### Requirement
Beginning with the line that contains "You are a computer-use", restate each line below through the final one exactly, and exclude the pictures.

### Input
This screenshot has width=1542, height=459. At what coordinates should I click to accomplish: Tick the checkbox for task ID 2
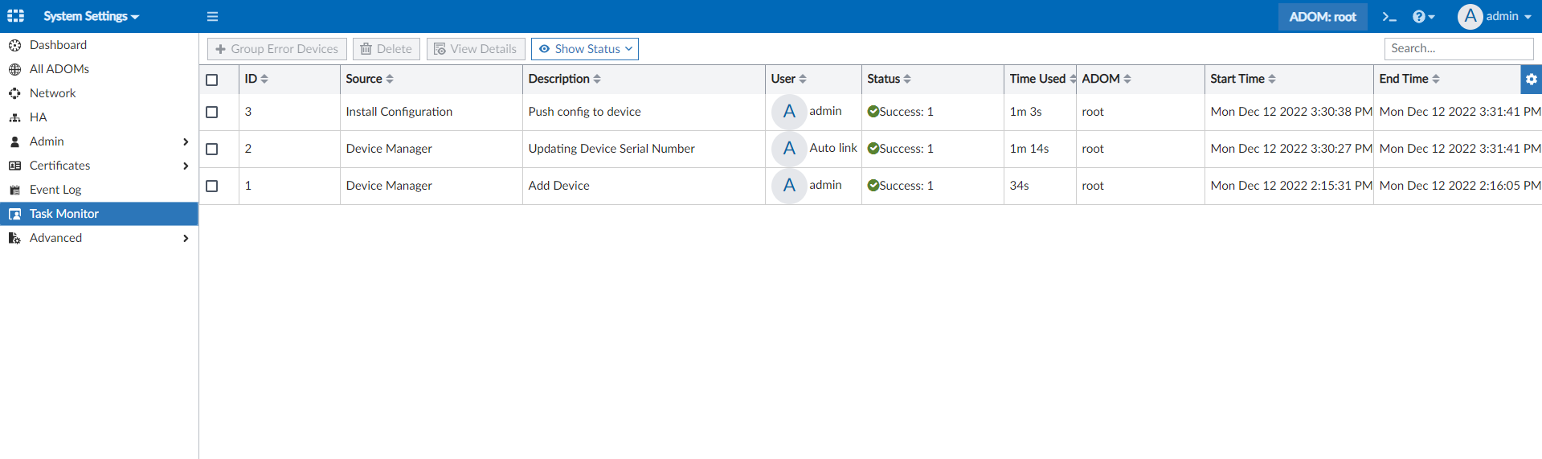coord(212,149)
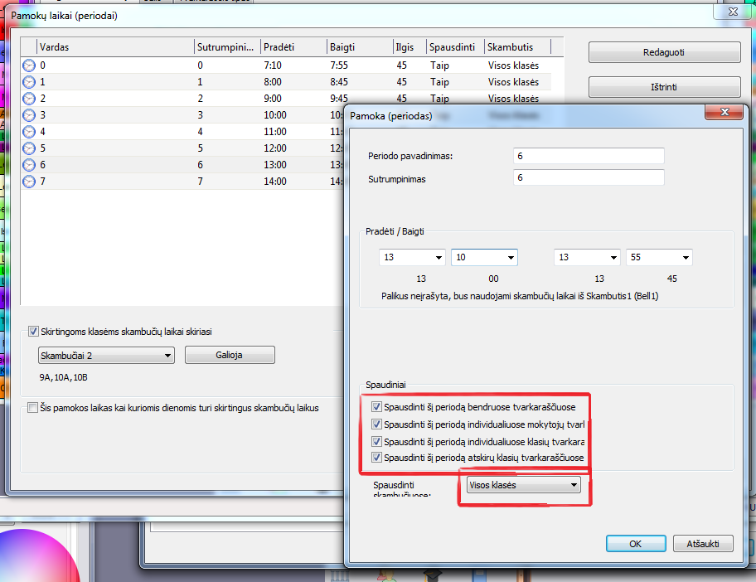Viewport: 756px width, 582px height.
Task: Sort the list by the 'Vardas' column header
Action: 114,47
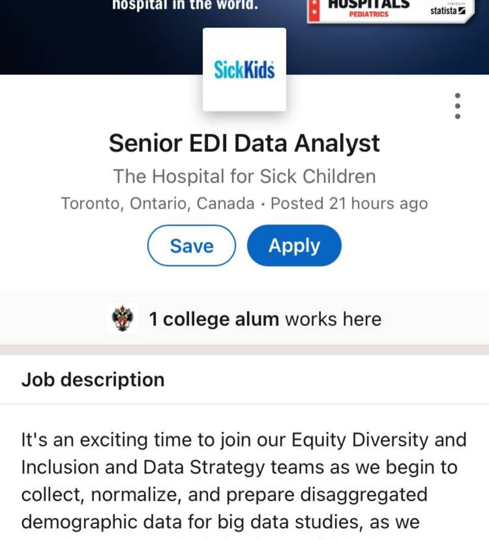The image size is (489, 540).
Task: Tap the Toronto, Ontario, Canada location
Action: pyautogui.click(x=158, y=204)
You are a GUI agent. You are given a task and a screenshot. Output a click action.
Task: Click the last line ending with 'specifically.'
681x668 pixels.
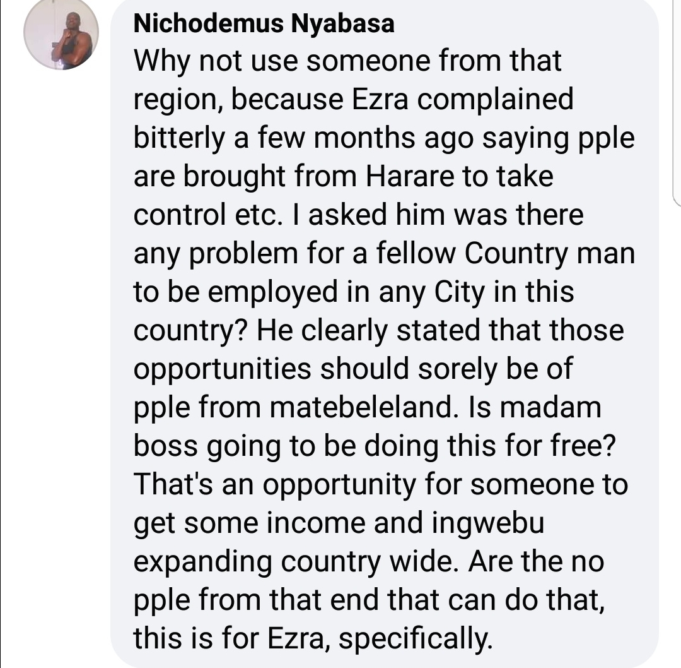coord(311,639)
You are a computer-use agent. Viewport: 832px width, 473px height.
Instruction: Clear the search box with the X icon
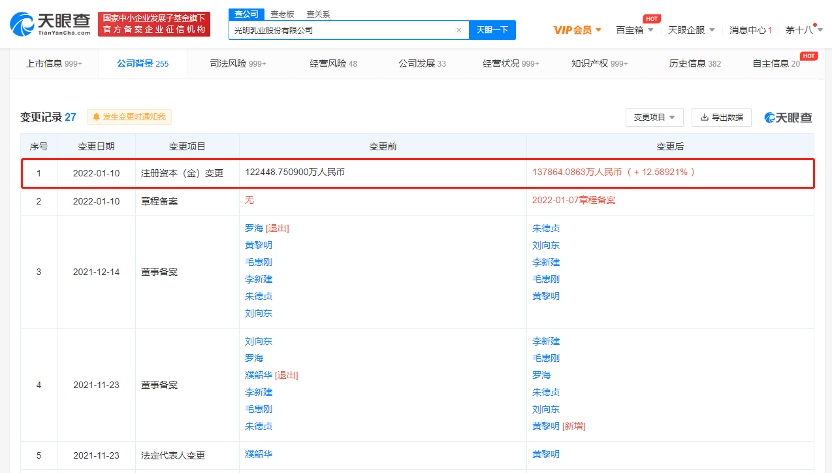click(x=458, y=30)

### The completed task
You are a computer-use agent. Viewport: 832px width, 473px height.
Instruction: Clear the search box with the X icon
click(x=458, y=30)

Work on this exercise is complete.